The purpose of this, Giacomini said, is threefold. By paying for it himself, Lucas can avoid the regulation-laden grants that typically fund affordable-housing projects. He can ensure that the categories of people he wants to see living there—teachers and seniors, for instance—will always have a place.

“If you have federal or state money, you can’t do that,” Giacomini said. “You can’t discriminate.” Underlying that, he said, is an altruistic drive to provide housing for Marin’s non-millionaire class.

“There’s nowhere a local teacher or nurse can live,” Giacomini recalled Lucas saying.

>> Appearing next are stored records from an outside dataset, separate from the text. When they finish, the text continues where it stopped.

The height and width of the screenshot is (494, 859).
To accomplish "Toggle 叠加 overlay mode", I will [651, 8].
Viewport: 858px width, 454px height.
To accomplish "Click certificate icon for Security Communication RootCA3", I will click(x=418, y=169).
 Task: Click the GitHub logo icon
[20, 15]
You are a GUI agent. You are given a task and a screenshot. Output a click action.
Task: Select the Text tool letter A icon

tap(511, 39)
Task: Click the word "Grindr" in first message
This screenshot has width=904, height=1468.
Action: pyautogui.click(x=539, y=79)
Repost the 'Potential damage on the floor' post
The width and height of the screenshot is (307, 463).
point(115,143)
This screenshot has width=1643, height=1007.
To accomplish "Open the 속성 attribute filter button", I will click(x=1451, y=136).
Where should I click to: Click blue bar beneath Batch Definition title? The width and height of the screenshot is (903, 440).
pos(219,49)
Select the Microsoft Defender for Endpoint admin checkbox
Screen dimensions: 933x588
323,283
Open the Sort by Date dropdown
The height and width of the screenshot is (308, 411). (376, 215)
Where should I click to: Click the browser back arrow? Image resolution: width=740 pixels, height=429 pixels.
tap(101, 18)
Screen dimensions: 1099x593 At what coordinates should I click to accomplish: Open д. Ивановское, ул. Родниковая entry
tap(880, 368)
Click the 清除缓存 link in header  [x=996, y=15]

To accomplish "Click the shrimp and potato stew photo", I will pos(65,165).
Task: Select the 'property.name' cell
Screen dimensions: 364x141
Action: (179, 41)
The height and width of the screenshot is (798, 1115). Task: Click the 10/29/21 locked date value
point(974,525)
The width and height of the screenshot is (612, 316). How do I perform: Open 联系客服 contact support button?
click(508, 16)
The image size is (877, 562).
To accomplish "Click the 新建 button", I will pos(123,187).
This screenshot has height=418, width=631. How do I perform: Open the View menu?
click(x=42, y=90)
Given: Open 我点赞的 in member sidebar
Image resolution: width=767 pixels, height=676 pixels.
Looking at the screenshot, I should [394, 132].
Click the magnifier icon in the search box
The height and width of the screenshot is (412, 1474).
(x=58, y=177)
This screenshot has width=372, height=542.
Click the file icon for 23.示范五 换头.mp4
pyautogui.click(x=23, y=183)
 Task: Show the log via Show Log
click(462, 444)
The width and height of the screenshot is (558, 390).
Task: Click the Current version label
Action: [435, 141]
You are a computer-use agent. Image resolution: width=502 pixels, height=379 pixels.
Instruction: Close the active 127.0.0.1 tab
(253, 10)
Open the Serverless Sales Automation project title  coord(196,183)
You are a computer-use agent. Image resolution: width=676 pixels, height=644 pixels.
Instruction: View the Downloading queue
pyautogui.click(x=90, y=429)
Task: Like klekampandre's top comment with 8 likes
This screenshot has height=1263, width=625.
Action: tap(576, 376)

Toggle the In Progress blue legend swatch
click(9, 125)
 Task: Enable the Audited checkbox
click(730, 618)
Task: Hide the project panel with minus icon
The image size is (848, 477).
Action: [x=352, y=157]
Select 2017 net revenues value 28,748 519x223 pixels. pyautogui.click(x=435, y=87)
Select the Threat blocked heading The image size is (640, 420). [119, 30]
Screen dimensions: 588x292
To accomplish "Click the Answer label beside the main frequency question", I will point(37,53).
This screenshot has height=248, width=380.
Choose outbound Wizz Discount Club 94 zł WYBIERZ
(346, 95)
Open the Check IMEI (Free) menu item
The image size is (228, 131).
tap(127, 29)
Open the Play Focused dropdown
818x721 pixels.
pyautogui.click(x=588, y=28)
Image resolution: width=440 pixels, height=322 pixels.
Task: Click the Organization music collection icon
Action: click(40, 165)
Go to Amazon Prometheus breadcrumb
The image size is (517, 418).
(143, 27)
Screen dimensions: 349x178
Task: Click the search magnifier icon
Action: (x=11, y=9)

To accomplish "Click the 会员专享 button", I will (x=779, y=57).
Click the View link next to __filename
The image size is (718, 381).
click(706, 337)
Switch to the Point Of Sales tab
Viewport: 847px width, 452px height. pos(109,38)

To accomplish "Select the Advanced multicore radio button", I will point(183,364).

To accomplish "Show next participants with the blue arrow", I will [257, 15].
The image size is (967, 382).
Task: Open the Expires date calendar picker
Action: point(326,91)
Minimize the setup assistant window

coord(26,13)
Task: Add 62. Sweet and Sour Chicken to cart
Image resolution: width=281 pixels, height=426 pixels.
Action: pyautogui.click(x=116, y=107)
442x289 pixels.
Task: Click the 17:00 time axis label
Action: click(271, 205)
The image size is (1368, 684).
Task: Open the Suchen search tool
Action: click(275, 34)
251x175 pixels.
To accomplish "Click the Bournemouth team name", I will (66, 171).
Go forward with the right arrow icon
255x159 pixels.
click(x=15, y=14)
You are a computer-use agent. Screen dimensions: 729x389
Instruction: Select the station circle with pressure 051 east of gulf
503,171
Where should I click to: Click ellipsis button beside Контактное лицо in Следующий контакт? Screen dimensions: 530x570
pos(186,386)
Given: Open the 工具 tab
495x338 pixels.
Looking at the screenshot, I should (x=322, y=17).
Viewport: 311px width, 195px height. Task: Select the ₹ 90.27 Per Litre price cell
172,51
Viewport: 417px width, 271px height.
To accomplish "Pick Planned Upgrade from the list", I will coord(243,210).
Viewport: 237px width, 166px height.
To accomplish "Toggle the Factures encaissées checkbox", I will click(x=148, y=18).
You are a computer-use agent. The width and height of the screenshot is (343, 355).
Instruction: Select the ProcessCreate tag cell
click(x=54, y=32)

But it’s not as if all county residents take the same view. Mary Stompe, executive director of the nonprofit that would develop and manage Lucas’ project, said there’s been a “very, very vocal” opposition to affordable-housing projects in Marin County over the last half-decade. There’s a concern, she said, about increased traffic, and about the possibility that lower-income people will drag property values and increase crime.

“People tend to point to a few bad eggs,” she said. The result is a rental market in which one-bedrooms go for $2,000 per month and the vacancy rate hovers around 2 percent. The waiting list for an affordable unit through the county is 10 years, she said.

“Since people found out about this project, our phones are ringing off the hook,” Stompe said. “People are telling me, ‘Please add me to the list.’”

On the tidy suburban side streets of Lucas Valley, the small, unincorporated community surrounded by the majestic hills where Lucas’ project would be built, people seemed exasperated, both by the news of another Lucas development and by the way they expected their fellow residents to respond.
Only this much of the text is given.